Prompt: Give the lines below, from the one containing "Task: Sort by 场次 column header" through the one containing "Action: coord(1074,69)", as a Markdown table with the columns No and Line. Leave out blank lines and pictures.

Dataset rows:
** begin **
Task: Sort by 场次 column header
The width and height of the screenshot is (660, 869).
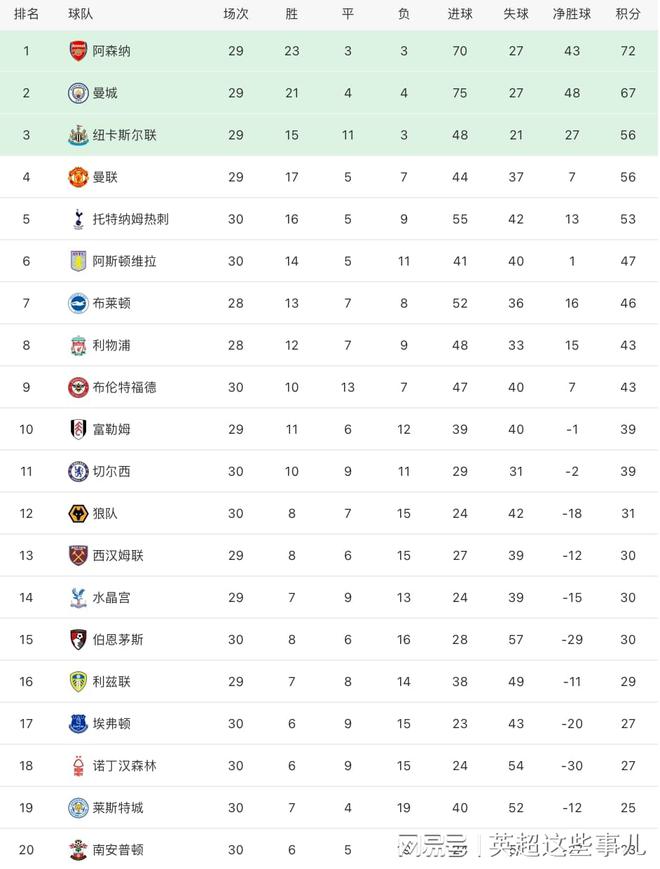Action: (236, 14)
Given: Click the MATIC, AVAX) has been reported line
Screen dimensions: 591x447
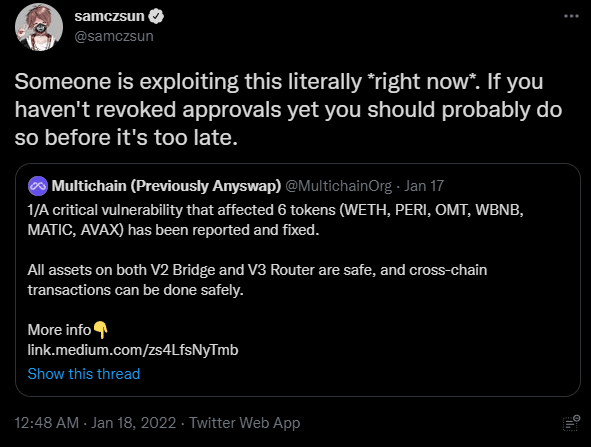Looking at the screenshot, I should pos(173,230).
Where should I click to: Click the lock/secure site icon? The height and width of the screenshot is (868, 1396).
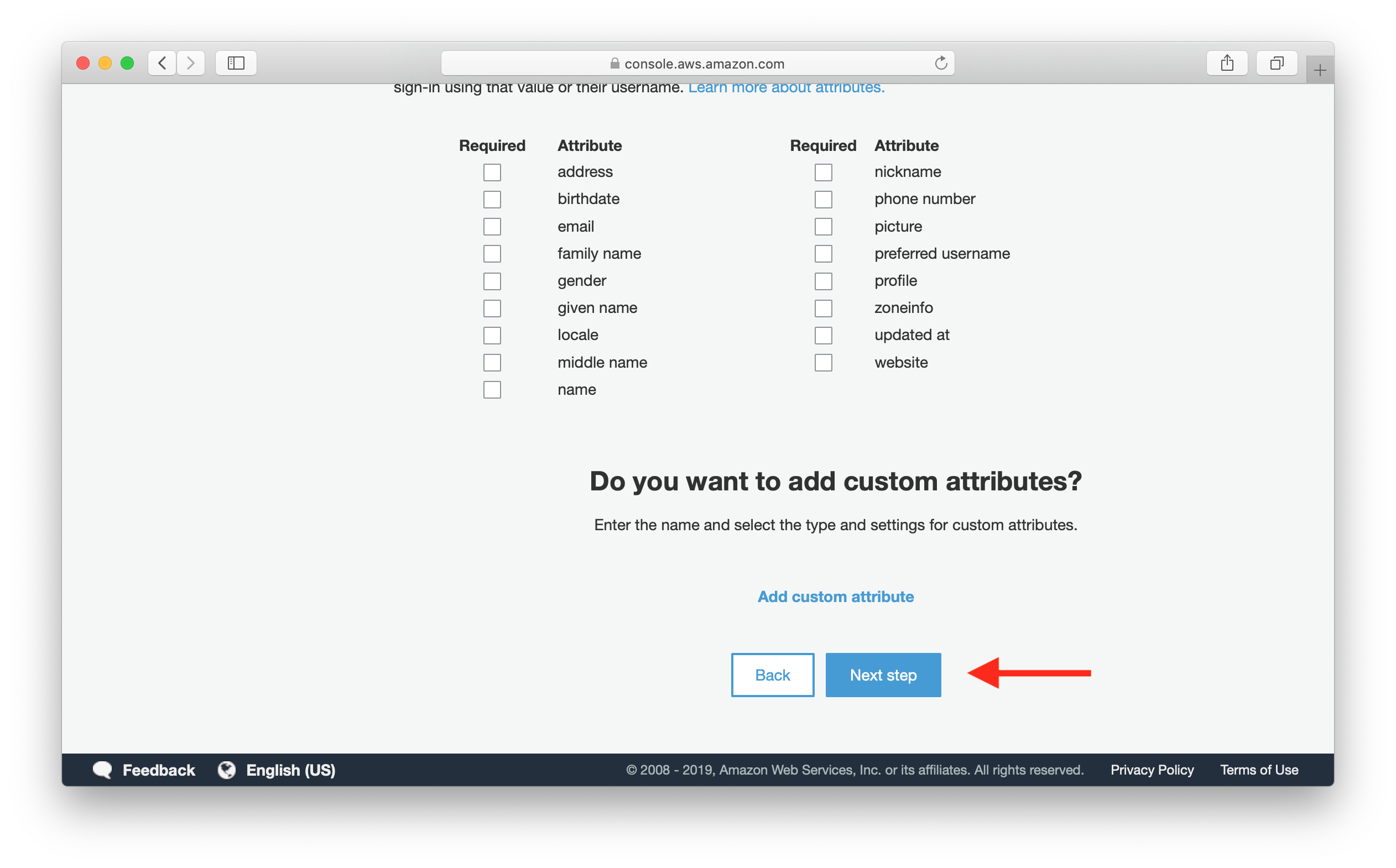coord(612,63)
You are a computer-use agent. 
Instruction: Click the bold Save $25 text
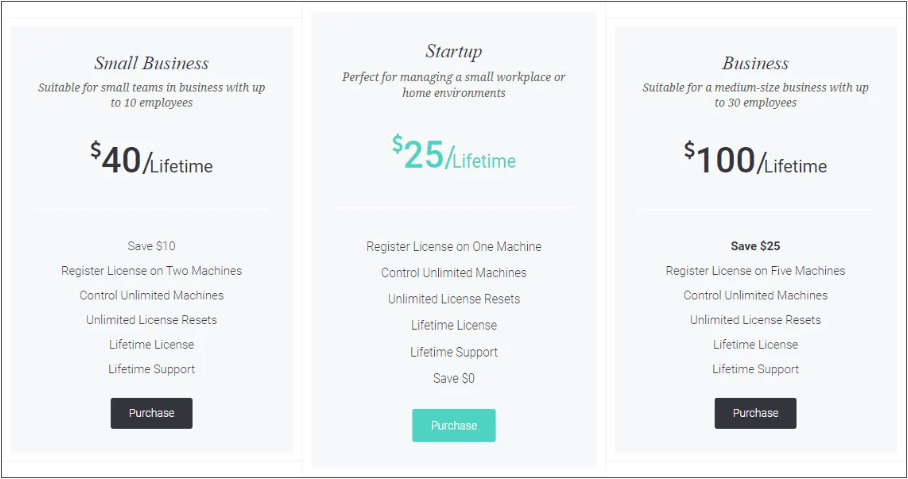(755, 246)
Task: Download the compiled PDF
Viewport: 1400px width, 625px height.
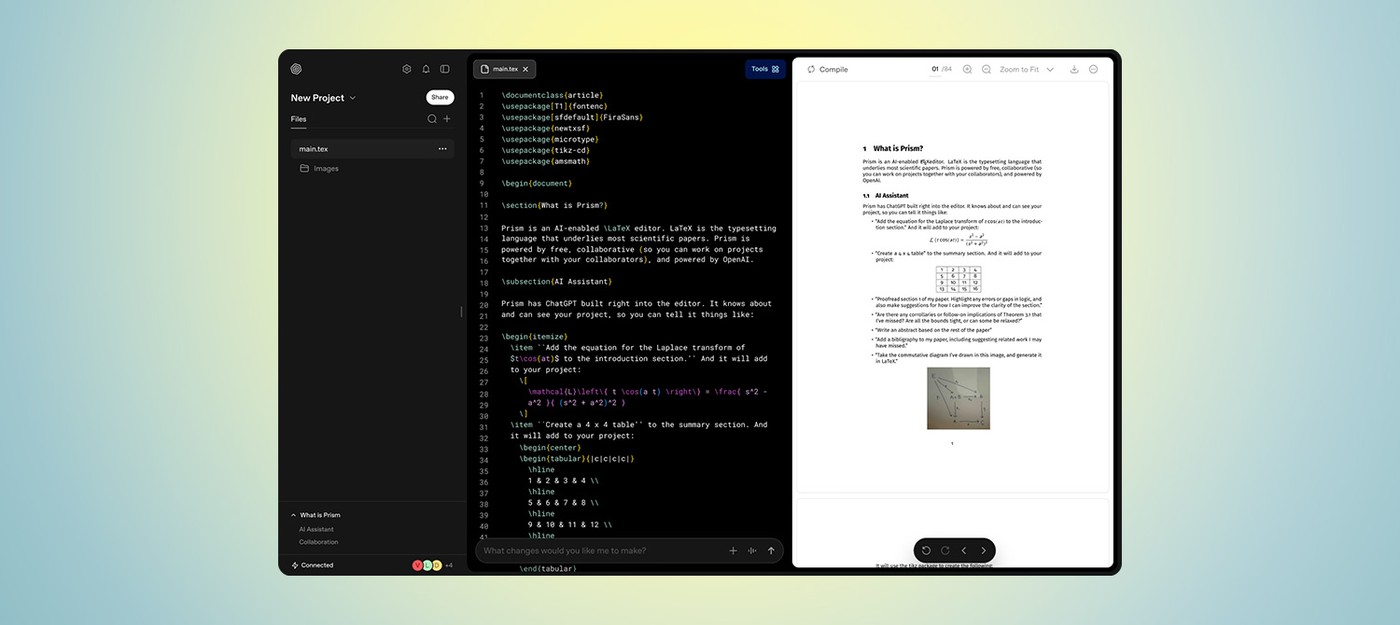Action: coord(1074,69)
** end **
** begin **
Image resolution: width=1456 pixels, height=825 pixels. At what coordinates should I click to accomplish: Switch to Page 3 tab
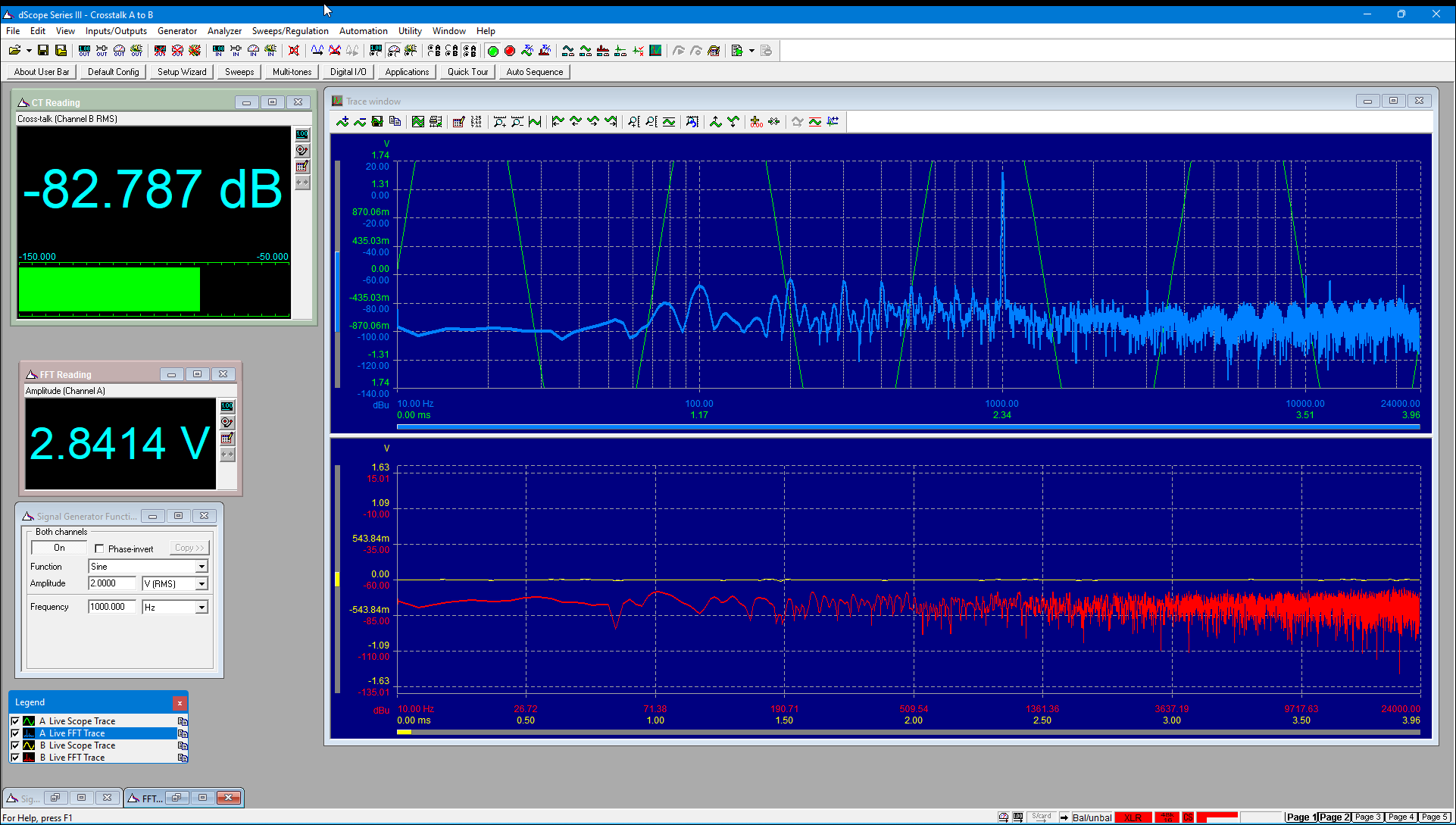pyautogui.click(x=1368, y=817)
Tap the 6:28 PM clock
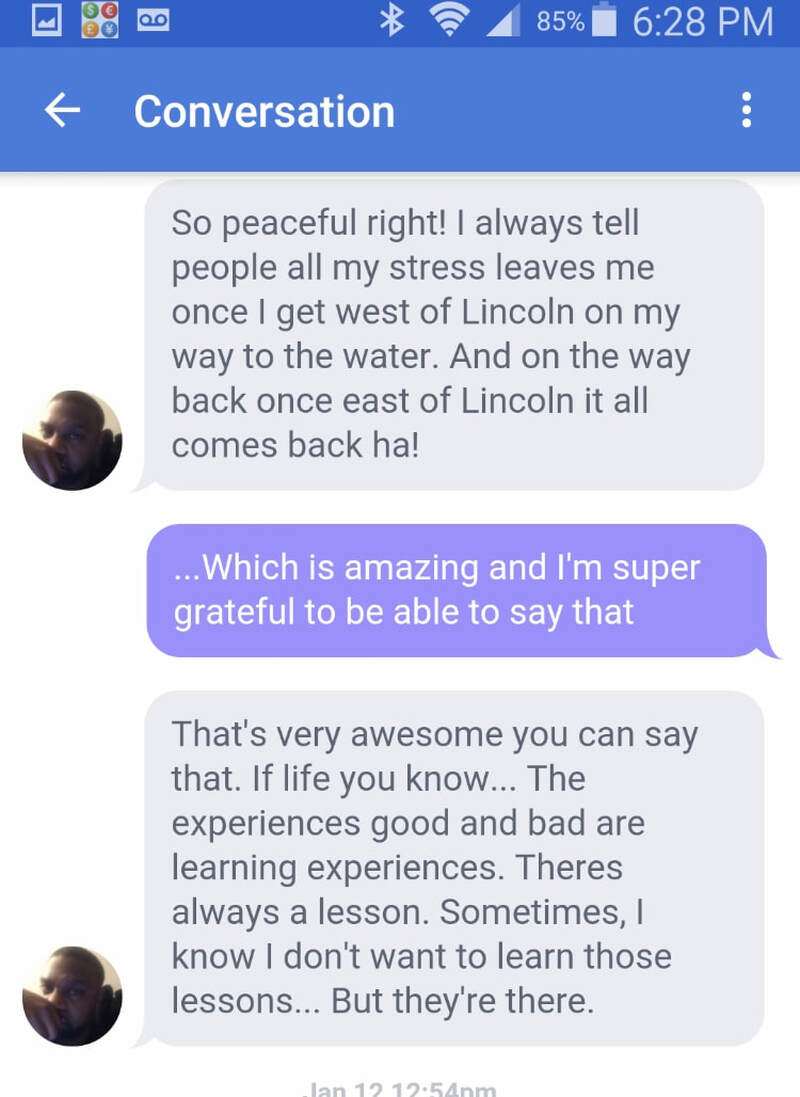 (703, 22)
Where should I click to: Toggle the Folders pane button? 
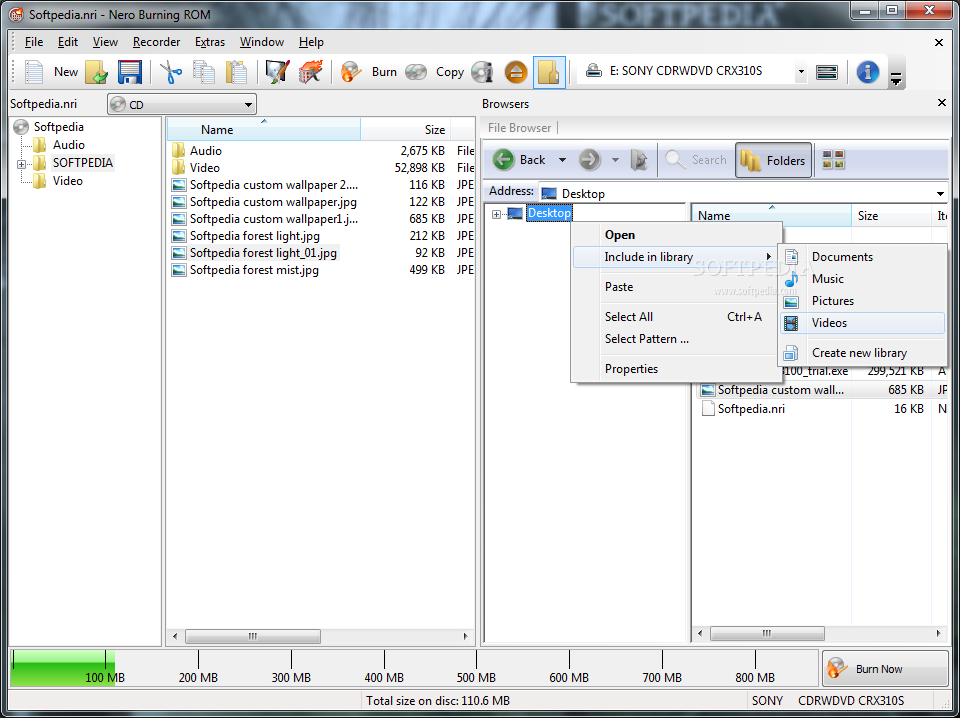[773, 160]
** end **
Result below:
| No | Line |
|---|---|
| 1 | Task: Sort by 场次 column header |
| 2 | The width and height of the screenshot is (660, 869). |
| 3 | Action: (236, 14) |
| 4 | Given: Click the MATIC, AVAX) has been reported line |
| 5 | Screen dimensions: 591x447 |
| 6 | Looking at the screenshot, I should pos(173,230). |
| 7 | Where should I click to: Click the lock/secure site icon? The height and width of the screenshot is (868, 1396). |
| 8 | coord(612,63) |
| 9 | You are a computer-use agent.  |
| 10 | Instruction: Click the bold Save $25 text |
| 11 | (755, 246) |
| 12 | Task: Download the compiled PDF |
| 13 | Viewport: 1400px width, 625px height. |
| 14 | Action: coord(1074,69) |